Thursday, May 5, 2011

Bright Idea

As I was cursing under my breath at the insanity of paying almost $50 to fill up the tank on a Nissan this weekend, it occurred to me that I really didn't know how much the gas itself cost.  I knew what I paid for it, but how much of that is taxes and such?  Looking at the receipt, all I saw was the raw amount, not a list of prices for everything that's included.

When you buy groceries, you don't just get a short slip of paper with the final amount.  You get an itemized list of what you bought, and how much each of those items cost, along with a sub-total, the amount of tax due, and a grand total.

Why can't they do that with gas receipts?  If the excise, sales, and other taxes were listed out, people might realize that it's not the gas station that's making a lot of money from high gas prices.  Heck, even the evil petroleum companies aren't making that much more than they were when gas was retailing for $2 a gallon.  But I guarantee that the huge percentage of tax that's paid on each and every dollar spent on fuel would cause even the biggest VW Beetle driving hippie to scream in frustration at the pump and slap a Gadsden Flag sticker on the bumper.


MrG's said...

Agreed, same principle goes with people knowing how much they pay in taxes. You will get the "I got $$$ back, but no clue how much they actually paid. If we had to write a tax for the full burden of taxes on April 15, the jerks in office wouldn't have been able to run the budget up on us. Witholding is a democrats best friend next to unions...

Shepherd K said...

Federal gas tax is 18.4 cents for unleaded and 24.4 cents for diesel. State tax varies from 0 cents in Alaska to 46.1 cents for unleaded in California. Those figures are as of July 2009.
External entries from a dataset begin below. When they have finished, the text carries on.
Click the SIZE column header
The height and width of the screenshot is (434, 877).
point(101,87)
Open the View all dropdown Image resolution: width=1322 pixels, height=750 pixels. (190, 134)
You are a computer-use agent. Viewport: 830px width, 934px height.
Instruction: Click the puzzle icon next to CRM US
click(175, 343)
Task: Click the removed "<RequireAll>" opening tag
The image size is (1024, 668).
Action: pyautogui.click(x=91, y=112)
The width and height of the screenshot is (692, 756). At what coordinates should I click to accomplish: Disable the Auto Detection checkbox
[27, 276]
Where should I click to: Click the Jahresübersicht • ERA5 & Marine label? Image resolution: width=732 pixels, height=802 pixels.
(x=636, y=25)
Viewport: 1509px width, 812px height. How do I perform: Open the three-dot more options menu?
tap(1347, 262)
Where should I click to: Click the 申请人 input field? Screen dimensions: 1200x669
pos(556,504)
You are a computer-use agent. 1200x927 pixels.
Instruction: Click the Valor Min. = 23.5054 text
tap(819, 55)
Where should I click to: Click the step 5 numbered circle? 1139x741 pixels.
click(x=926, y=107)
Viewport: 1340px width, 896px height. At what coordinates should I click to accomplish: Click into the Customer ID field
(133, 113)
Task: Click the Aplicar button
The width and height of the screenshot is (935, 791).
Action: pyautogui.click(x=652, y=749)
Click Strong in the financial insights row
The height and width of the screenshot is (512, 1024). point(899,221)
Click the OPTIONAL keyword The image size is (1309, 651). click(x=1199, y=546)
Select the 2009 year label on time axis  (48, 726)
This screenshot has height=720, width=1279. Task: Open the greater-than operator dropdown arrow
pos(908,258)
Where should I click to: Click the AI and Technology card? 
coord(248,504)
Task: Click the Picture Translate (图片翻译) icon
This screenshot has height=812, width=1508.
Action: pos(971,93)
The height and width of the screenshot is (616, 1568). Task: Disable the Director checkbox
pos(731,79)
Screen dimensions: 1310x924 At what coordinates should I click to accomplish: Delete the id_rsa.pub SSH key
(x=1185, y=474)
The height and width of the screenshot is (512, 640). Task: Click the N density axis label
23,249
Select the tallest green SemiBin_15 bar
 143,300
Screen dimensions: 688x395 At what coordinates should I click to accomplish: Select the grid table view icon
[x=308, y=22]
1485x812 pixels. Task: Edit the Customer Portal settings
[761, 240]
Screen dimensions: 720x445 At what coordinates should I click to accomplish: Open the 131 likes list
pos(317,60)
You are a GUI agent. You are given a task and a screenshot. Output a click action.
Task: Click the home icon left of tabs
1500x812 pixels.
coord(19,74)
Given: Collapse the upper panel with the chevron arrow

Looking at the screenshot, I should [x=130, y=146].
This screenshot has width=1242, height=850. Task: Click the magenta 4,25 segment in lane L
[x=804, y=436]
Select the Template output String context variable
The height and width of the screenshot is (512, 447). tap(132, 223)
A barrel of crude is 42 gallons. At $100 a barrel for crude, about $2.38/gallon of gas is just the cost of the oil itself (42 gallons of crude doesn't get exactly 42 gallons of gas, but it's close). Drilling more oil gets supply up which helps with the cost. However, that's just part of the equation.

The cost of actually refining the crude to gas is difficult to measure, but I can tell you most estimates indicate that the existing refineries are running pretty close to full capacity and there hasn't been a new one built in 30 years. So, even if we drill here and drill now, there is an upper limit to how much gas can be produced. Adding a refinery or two would ease that burden and the cost since newer technology could be employed for greater efficiency and cost savings. Bear in mind that companies will not build an overabundance of capacity into the system, but it's safe to say there is some room for growth here.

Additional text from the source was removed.